2021-05-19 18:44:16

by Tong Zhu

[permalink] [raw]
Subject: ath9k: possible bug with AR93xx during background scanning

Hello

After moving to kernel 4.14 from 4.1, our station with an AR93xx pcie card began
to see packet loss during background scanning. After inspecting the changes, I
realized ath9k no longer pushes to stop traffic at VIF for off-channel scan after
this change.

50f08edf98096a68f01ff4566b605a25bf8e42ce ath9k: Switch to using mac80211 intermediate software queues.

Here is a snippet of a ftrace function sequence during a scan.

kworker/u4:0-28892 [001] .n..... 3082.957750: ieee80211_offchannel_stop_vifs <-ieee80211_scan_work
XX-XXXXXXXXXXd-489 [001] .....12 3082.971105: __ieee80211_subif_start_xmit <-ieee80211_subif_start_xmit
XX-XXXXXXXXXXd-489 [001] .....14 3082.971128: ath_tx_txqaddbuf <-ath_txq_schedule
irq/175-ath9k-189 [001] .....15 3082.998888: ath_tx_process_buffer <-ath_tx_edma_tasklet
irq/175-ath9k-189 [001] .....16 3082.998898: ath_tx_txqaddbuf <-ath_txq_schedule
irq/175-ath9k-189 [000] .....15 3083.011497: ath_tx_process_buffer <-ath_tx_edma_tasklet
irq/175-ath9k-189 [000] .....16 3083.011504: ath_tx_txqaddbuf <-ath_txq_schedule
irq/175-ath9k-189 [001] .....15 3083.022261: ath_tx_process_buffer <-ath_tx_edma_tasklet
irq/175-ath9k-189 [001] .....16 3083.022268: ath_tx_txqaddbuf <-ath_txq_schedule
irq/175-ath9k-189 [000] .....15 3083.034131: ath_tx_process_buffer <-ath_tx_edma_tasklet
irq/175-ath9k-189 [000] .....15 3083.034134: ath_tx_complete_buf <-ath_tx_process_buffer
irq/175-ath9k-189 [000] .....15 3083.034136: ath_tx_complete <-ath_tx_complete_buf
kworker/u4:0-28892 [001] ....... 3083.083246: ieee80211_offchannel_return <-ieee80211_scan_work

Between timestamp 3082.957750 and 3083.083246, the device went off channel.

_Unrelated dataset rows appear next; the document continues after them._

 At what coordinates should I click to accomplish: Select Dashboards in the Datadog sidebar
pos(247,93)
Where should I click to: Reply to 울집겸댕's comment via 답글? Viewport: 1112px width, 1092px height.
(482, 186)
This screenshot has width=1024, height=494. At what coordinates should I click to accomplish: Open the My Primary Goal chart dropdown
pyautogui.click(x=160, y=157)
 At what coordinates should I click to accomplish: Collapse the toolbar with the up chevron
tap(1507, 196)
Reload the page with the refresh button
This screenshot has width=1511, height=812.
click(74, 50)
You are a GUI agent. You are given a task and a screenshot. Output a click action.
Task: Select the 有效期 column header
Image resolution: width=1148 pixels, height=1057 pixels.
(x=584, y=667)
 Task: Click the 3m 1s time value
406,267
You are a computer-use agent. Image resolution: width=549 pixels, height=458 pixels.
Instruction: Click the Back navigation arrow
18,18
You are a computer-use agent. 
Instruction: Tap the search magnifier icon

A packet
came down and reached hardware queue. Hardware TX processing continued. It is a
serious issue if PDUs are indeed sent out during off-channel.

Regards,
Tong



2021-05-31 16:12:15

by Toke Høiland-Jørgensen

[permalink] [raw]
Subject: Re: ath9k: possible bug with AR93xx during background scanning

Tong Zhu <[email protected]> writes:

> Hello
>
> After moving to kernel 4.14 from 4.1, our station with an AR93xx pcie card began
> to see packet loss during background scanning. After inspecting the changes, I
> realized ath9k no longer pushes to stop traffic at VIF for off-channel scan after
> this change.
>
> 50f08edf98096a68f01ff4566b605a25bf8e42ce ath9k: Switch to using mac80211 intermediate software queues.
>
> Here is a snippet of a ftrace function sequence during a scan.
>
> kworker/u4:0-28892 [001] .n..... 3082.957750: ieee80211_offchannel_stop_vifs <-ieee80211_scan_work
> XX-XXXXXXXXXXd-489 [001] .....12 3082.971105: __ieee80211_subif_start_xmit <-ieee80211_subif_start_xmit
> XX-XXXXXXXXXXd-489 [001] .....14 3082.971128: ath_tx_txqaddbuf <-ath_txq_schedule
> irq/175-ath9k-189 [001] .....15 3082.998888: ath_tx_process_buffer <-ath_tx_edma_tasklet
> irq/175-ath9k-189 [001] .....16 3082.998898: ath_tx_txqaddbuf <-ath_txq_schedule
> irq/175-ath9k-189 [000] .....15 3083.011497: ath_tx_process_buffer <-ath_tx_edma_tasklet
> irq/175-ath9k-189 [000] .....16 3083.011504: ath_tx_txqaddbuf <-ath_txq_schedule
> irq/175-ath9k-189 [001] .....15 3083.022261: ath_tx_process_buffer <-ath_tx_edma_tasklet
> irq/175-ath9k-189 [001] .....16 3083.022268: ath_tx_txqaddbuf <-ath_txq_schedule
> irq/175-ath9k-189 [000] .....15 3083.034131: ath_tx_process_buffer <-ath_tx_edma_tasklet
> irq/175-ath9k-189 [000] .....15 3083.034134: ath_tx_complete_buf <-ath_tx_process_buffer
> irq/175-ath9k-189 [000] .....15 3083.034136: ath_tx_complete <-ath_tx_complete_buf
> kworker/u4:0-28892 [001] ....... 3083.083246: ieee80211_offchannel_return <-ieee80211_scan_work
>
> Between timestamp 3082.957750 and 3083.083246, the device went off channel. A packet
> came down and reached hardware queue. Hardware TX processing continued. It is a
> serious issue if PDUs are indeed sent out during off-channel.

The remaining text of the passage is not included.